Stored records:

begin

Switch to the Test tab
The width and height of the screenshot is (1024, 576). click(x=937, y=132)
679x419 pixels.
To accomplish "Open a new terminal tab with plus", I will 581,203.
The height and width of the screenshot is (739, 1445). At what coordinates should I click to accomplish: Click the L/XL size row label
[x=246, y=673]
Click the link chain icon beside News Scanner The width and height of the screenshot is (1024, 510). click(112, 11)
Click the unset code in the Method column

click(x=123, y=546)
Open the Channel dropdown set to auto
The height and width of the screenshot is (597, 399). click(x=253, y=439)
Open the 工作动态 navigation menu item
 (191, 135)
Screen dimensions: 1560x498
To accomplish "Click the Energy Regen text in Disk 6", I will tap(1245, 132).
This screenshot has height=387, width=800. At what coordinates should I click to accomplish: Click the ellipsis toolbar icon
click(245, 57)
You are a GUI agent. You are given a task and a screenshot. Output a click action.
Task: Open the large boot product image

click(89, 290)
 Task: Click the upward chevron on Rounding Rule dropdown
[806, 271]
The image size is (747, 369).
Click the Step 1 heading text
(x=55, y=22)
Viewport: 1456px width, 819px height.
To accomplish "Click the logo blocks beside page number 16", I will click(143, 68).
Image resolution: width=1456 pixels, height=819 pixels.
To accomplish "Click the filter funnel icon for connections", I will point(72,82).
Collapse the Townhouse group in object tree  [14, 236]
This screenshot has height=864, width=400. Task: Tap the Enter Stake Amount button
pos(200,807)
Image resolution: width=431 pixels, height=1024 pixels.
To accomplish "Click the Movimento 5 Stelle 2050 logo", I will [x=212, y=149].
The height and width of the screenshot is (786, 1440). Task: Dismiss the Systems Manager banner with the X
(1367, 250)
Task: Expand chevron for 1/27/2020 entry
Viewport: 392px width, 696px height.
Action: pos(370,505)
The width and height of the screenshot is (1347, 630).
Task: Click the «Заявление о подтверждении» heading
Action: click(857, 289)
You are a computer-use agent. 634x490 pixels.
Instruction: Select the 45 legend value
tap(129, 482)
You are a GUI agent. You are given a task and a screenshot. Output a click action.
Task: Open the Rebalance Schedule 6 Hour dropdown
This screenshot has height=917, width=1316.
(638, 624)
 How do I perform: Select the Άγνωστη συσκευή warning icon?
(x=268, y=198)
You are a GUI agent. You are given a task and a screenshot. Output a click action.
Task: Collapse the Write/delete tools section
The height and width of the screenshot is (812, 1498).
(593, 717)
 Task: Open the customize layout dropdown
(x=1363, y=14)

end

▸ **Required task**
Which lines of the records contain the word "icon"? List each of them in full.

▸ **Worked answer**
Click the link chain icon beside News Scanner The width and height of the screenshot is (1024, 510). click(112, 11)
This screenshot has height=387, width=800. At what coordinates should I click to accomplish: Click the ellipsis toolbar icon
To accomplish "Click the filter funnel icon for connections", I will point(72,82).
 How do I perform: Select the Άγνωστη συσκευή warning icon?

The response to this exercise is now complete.